I pulled out my journal from 2002.
It was a notebook I kept in Master’s Commission, during my Second Year. The first year I’d be considered a “leader” and a “real discipler.”
It was also the first year I was put to work in the offices of Master’s Commission and had to stay up at all hours of the night discipling young women. Yet, I paid tuition to do this.
Several thousand dollars.
In this notebook, I kept journal notes ranging on the subject of dating to how tired I was performing Hell’s Alternative (a play our Master’s Commission wrote terrifying “sinners” into accepting Jesus).
On this particular page I’d opened, the infamous phrase nearly highlighted itself: “SUBMISSION BEGINS WHEN AGREEMENT ENDS.”
Nightmares of Nathan haunting me with these words are going to flare up tonight.
I’ll bet you a dollar.
I’ll probably be standing over my own grave, next to Satan, with Nathan cursing me saying, “Submission begins….when agreement ends!
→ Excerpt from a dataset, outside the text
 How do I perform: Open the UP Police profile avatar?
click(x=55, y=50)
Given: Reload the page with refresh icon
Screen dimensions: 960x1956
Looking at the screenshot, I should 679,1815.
Remember Lisa? If we don’t agree, you should SUBMIT! SUBMIT WOMAN!”
Haunting little montage playing out in my head.
Control tactics are subtle.
And they suck.
Think for yourself.
My Cult Life.™
My friend posed this question to me that he’d once heard:
“How much would it change the church and Christians if the pastor worked a regular job like the congregation and what would be different?”
What would our lives be like if pastors went to work in an office, or the oilfields, or as a teacher? Did you know there are bodies of worship who have pastors with jobs?
Another question I’d like to ask: Are church members to be reliant on pastors for teaching and spiritual growth? If so, why? If not, why not?